Frauen wollen sich selbst herausfordern", so Psychologe Marcelino Lopez.
Mahjong und Puzzles
Männer sind vor allem von Spielen fasziniert, bei denen sie schießen und Rennen fahren können. Frauen haben daran kein Interesse. Sie spielen keine Games, die mit Sport, Musik (wie Guitar Hero), Schießen und Kämpfen, Rennfahren und Glücksspiel zu tun haben.
Die beliebtesten Frauenspiele sind Mahjong und Puzzles. Kartenspiele und Gehirntraining landen beide auf dem dritten Platz.
Unterschiedliche Motivation
Männer möchten bei einem Spiel gerne gewinnen und andere herausfordern. Für Frauen spielen vor allem die Lernerfahrung und das Gehirntraining eine Rolle. Frauen spielen Computerspiele, weil sie sich entspannen wollen und auf der Suche nach einer Herausforderung sind. Sie entscheiden sich deshalb überwiegend für Casual Games: einfache Spiele, die leicht zu erlernen sind und somit sofort gespielt werden können.
Kein Wettbewerbsdrang
Der Psychologe Marcelino Lopez zur Leidenschaft der Männer: „Sobald sie merken, dass sie bei einer Sache gewinnen können oder gut darin sind, verspüren viele Männer einen starken Wettbewerbsdrang. Man kann dies mit einem Fitnesscenter vergleichen. Männer möchten zeigen, dass sie stark sind. Für Frauen hingegen ist Sport vielmehr ein Zeitvertreib.
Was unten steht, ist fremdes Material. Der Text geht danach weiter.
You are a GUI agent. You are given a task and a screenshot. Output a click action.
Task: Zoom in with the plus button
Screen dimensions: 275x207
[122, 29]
Sie finden es unterhaltsam oder möchten in Form bleiben."
Frauen sind sozialer
Auch auf wissenschaftlicher Ebene lassen sich die Unterschiede zwischen Männern und Frauen beim Gamen gut erklären. Lopez: „Frauen sind sozialere Wesen als Männer und helfen sich beim Gamen gegenseitig, anstatt sich zu bekämpfen. Sie haben eine feinere Motorik, können Bilder besser erkennen und sind sprachlich begabt. Frauen spielen Puzzles und Suchspiele. Männer hingegen sind stärker aufgaben- und lösungsorientiert und entscheiden sich eher für Kriegsspiele."
Frauen sind loyal
Frauen suchen beim Gamen nur selten nach Abwechslung. Sie sind den Games, die sie spielen, gegenüber sehr loyal. Dabei handelt es sich um Spiele, die schnell gespielt werden können. Männer langweilen sich schneller und suchen sich neue Spiele. Ein weiteres bemerkenswertes Ergebnis dieser Studie ist, dass weibliche Gamer gut ausgebildete Berufskräfte mit einem überdurchschnittlichen Einkommen sind.